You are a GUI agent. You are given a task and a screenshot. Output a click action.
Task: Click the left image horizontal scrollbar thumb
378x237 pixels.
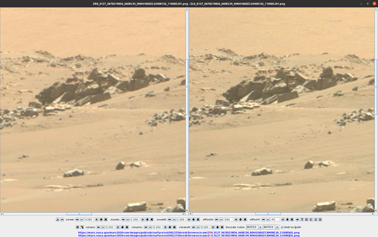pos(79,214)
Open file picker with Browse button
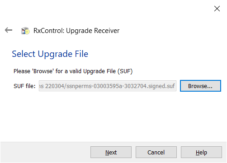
* * *
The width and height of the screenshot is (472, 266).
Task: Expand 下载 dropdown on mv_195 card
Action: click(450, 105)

_GOAL:_
Rewrite the entries from the line that has "You are a GUI" through the line that has "Open file picker with Browse button", both included, with requests kept. Scale every coordinate in the answers by 0.65, rounding to whole numbers with halves going up, and leave the pictures out.

_RESPONSE TO THIS TASK:_
You are a GUI agent. You are given a task and a screenshot. Output a click action.
Task: Click the left image horizontal scrollbar thumb
378x237 pixels.
pos(51,139)
Open file picker with Browse button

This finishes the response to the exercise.